** Opening INPUT RECORDS block **

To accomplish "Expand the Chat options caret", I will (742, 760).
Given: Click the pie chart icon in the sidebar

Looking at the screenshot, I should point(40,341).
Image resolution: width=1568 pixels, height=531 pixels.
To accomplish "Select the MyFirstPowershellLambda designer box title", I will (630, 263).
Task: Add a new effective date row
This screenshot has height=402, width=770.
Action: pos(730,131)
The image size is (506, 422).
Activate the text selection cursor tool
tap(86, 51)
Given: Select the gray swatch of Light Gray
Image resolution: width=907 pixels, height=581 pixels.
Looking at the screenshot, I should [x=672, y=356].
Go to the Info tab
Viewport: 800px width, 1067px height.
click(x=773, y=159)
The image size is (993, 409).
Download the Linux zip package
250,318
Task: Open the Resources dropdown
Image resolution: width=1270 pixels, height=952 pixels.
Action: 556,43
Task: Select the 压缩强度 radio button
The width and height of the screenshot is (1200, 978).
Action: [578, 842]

** Closing INPUT RECORDS block **

- _EXERCISE AIM_:
Please give again, word for word, only the lines from the one holding "Image resolution: width=907" through the end of the listing above.

- _OUTPUT BELOW_:
Image resolution: width=907 pixels, height=581 pixels.
Looking at the screenshot, I should [x=672, y=356].
Go to the Info tab
Viewport: 800px width, 1067px height.
click(x=773, y=159)
The image size is (993, 409).
Download the Linux zip package
250,318
Task: Open the Resources dropdown
Image resolution: width=1270 pixels, height=952 pixels.
Action: 556,43
Task: Select the 压缩强度 radio button
The width and height of the screenshot is (1200, 978).
Action: [578, 842]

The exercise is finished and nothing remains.